Please transcribe the listing below exactly, but only from the line containing "Task: Click the 'When" through its last line.

• _Exercise inputs_
+ + +

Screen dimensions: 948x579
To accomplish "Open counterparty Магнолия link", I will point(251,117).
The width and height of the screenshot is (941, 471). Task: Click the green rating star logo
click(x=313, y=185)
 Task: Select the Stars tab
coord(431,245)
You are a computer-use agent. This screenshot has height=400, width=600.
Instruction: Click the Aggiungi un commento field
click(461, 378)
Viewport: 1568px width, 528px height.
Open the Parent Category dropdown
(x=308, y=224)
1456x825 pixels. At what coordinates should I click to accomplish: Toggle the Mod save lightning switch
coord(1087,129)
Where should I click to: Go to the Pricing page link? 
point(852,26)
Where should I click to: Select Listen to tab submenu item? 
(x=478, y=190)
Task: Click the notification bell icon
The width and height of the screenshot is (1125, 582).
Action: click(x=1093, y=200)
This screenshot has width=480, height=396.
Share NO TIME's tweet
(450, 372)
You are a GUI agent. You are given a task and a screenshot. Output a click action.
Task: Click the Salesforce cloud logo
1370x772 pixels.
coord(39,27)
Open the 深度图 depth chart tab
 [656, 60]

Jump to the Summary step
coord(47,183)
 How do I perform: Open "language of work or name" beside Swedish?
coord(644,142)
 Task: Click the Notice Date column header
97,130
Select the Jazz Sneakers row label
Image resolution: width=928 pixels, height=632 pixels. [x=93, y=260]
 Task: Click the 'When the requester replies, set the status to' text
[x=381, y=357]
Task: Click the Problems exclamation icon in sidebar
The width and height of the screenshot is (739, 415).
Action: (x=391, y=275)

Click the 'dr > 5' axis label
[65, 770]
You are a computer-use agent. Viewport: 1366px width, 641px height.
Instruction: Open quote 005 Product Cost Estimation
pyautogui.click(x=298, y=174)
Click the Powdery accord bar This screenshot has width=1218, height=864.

+ + +

• _Output_
 Task: Click the 'When the requester replies, set the status to' text
[x=381, y=357]
Task: Click the Problems exclamation icon in sidebar
The width and height of the screenshot is (739, 415).
Action: (x=391, y=275)

Click the 'dr > 5' axis label
[65, 770]
You are a computer-use agent. Viewport: 1366px width, 641px height.
Instruction: Open quote 005 Product Cost Estimation
pyautogui.click(x=298, y=174)
Click the Powdery accord bar This screenshot has width=1218, height=864.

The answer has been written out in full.